Am Sonntag sahen 14 Gäste im Pfarrheim von St. Bernhard ein Video von einer Reise von Antalya nach Kapadokien, gefilmt von Gudio Neumann, teils unterlegt von Musik, komponiert und gespielt von Neumann, Klarinette, und Arne Tigges, Kontrabass. Ein Teil ihrer Musik stammte aus früheren ihrer Kompositionen, ein Teil entstand für den Film.
Neumann hatte die Region im Januar 2012 eine Woche lang mit einem Reisebus durchfahren und durchgangen.
Besonders malerisch erschienen Landschaften, für die Neumann den Film digital bearbeitet hatte – mit einem speziellen Weichzeichner, der sie wie gemalt erscheinen lässt, und einem Farbeffekt. Kongenial verfremdet und abstrakt wirkten die Obertöne des Kontrabasses; die Klarinette steuerte eine orientalische Anmutung bei. Still wirken durfte der Tanz der drei Derwische; im Original begleitet ihn Musik.
Zur Einführung schilderte Neumann, wie mühselig die 1888 einsetzenden Versuche waren, das bewegte Bild mit passendem Ton zusammenzubringen. Dem kratzigen Grammaphon wurde vielfach die Life-Musik eines Klaviers vorgezogen. Anfänglich suchten die Regisseure sich Klänge zusammen, wo sie sie fanden, etwa im Jazz und in der Operette, bis schließlich Musik für Film-Sequenzen eigens komponiert wurde.

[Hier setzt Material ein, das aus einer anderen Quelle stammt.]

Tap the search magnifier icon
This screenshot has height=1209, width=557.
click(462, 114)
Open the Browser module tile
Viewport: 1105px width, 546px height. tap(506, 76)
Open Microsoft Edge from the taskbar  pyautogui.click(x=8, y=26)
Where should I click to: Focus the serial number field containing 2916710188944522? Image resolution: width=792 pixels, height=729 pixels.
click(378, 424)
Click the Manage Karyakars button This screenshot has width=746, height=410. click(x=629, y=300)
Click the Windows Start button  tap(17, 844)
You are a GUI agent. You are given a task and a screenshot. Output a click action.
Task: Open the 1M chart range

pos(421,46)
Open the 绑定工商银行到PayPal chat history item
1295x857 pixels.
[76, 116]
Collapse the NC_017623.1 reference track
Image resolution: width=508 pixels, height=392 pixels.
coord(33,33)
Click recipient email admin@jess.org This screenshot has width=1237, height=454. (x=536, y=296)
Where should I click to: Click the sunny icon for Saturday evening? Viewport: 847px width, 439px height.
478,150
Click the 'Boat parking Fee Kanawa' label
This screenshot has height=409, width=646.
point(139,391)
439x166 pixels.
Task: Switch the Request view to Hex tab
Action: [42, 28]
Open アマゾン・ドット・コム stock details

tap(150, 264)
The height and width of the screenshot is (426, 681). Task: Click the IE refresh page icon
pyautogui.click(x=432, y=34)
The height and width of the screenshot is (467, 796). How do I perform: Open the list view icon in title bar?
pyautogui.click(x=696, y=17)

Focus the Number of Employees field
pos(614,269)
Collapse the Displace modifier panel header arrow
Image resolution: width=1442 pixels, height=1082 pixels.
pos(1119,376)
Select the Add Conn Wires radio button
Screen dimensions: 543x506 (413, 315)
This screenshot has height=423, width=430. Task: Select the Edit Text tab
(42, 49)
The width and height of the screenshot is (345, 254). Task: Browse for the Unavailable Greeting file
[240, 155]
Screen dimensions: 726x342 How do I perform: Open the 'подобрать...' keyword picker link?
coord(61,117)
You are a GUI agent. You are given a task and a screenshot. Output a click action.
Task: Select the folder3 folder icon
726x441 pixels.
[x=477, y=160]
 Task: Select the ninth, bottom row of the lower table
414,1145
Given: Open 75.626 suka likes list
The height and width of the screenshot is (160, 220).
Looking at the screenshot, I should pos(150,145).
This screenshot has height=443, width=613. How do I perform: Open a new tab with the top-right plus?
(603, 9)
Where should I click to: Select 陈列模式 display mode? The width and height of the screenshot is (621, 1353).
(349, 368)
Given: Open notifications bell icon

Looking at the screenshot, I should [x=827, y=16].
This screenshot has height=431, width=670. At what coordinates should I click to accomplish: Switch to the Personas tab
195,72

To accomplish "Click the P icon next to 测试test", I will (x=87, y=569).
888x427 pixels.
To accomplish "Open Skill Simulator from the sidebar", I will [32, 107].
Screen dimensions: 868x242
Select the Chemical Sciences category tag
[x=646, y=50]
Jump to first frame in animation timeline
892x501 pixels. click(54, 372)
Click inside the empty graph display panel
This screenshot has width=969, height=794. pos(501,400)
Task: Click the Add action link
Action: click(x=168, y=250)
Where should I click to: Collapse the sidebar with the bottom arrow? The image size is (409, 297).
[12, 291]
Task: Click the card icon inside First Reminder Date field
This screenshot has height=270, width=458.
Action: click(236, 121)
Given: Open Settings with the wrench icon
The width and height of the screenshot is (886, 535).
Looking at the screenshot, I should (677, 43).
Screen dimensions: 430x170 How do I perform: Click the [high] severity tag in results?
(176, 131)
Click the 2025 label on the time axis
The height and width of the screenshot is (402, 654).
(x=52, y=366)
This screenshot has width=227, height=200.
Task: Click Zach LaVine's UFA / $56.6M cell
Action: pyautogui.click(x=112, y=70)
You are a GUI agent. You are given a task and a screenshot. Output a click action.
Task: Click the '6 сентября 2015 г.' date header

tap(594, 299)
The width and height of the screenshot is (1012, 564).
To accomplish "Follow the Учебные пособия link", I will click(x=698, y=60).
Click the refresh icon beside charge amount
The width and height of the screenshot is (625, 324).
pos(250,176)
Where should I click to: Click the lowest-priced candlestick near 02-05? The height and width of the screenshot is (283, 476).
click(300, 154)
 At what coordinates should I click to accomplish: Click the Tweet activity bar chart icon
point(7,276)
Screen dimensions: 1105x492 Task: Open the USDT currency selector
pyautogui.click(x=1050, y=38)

Die Gäste applaudierten herzlich für die ungewöhnlich Darbietung, ein Revival der komtemplativen Elemente des Stummfilms, individuell ergänzt um selbst geschaffene Musik.

Arne Tigges und Guido Neumann bei der Vor- und Aufführung von “Musik zum laufenden Bild”. Foto: A. Hasenkamp, Fotograf in Münster.